#### Record excerpts:
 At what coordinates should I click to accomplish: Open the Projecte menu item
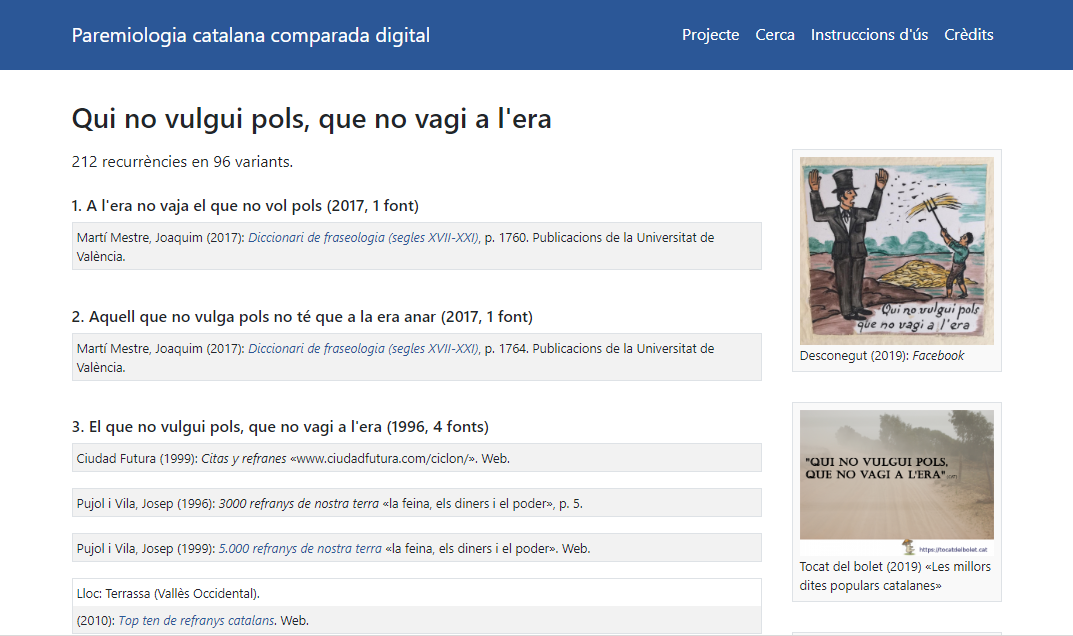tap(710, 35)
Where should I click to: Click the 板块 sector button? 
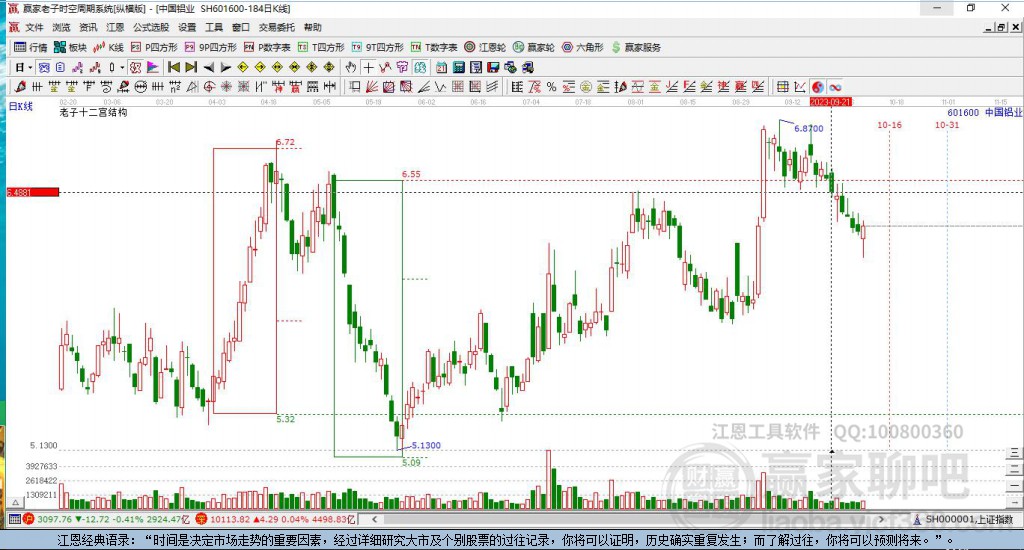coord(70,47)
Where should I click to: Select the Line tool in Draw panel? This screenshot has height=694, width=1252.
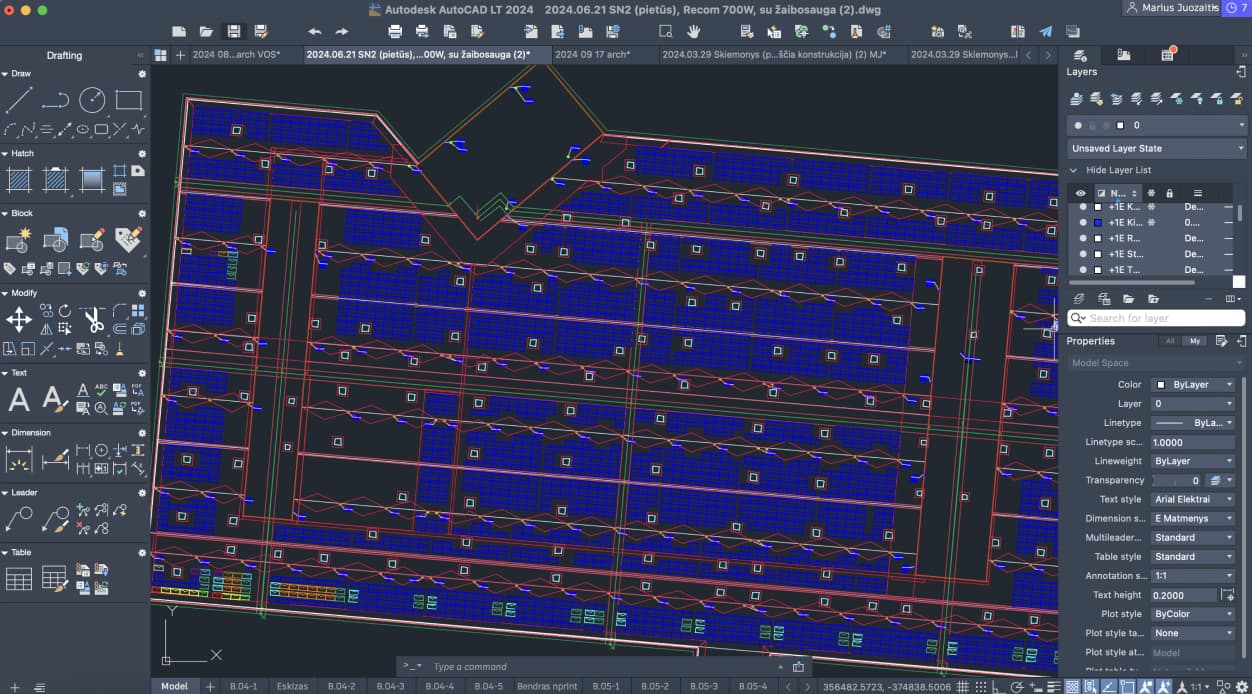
---
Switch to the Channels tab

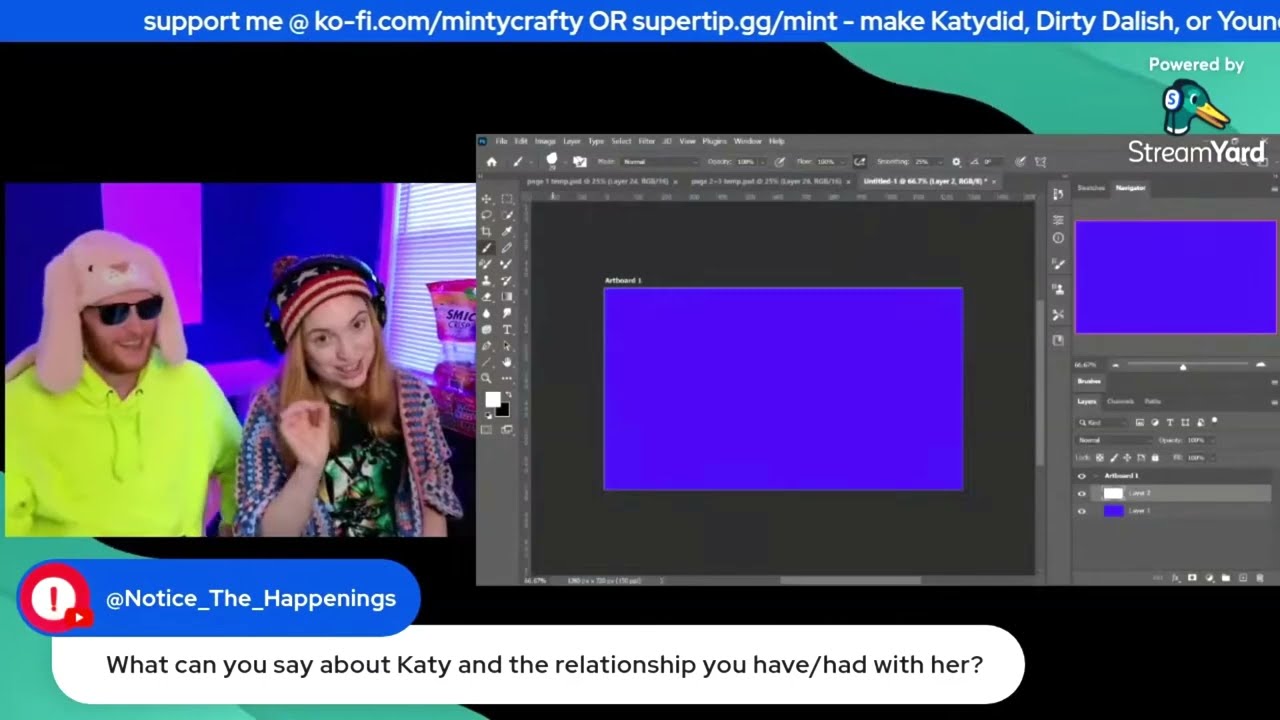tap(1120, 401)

#### Aim of the task:
Of the records above, print only the lines from the one containing "At what coordinates" through the one containing "Where should I click to: Select", inclusive and unaltered, leaving out pictures.

#### Response for this exercise:
 At what coordinates should I click to accomplish: Open the Projecte menu item
tap(710, 35)
Where should I click to: Click the 板块 sector button? 
coord(70,47)
Where should I click to: Select the Line tool in Draw panel? This screenshot has height=694, width=1252.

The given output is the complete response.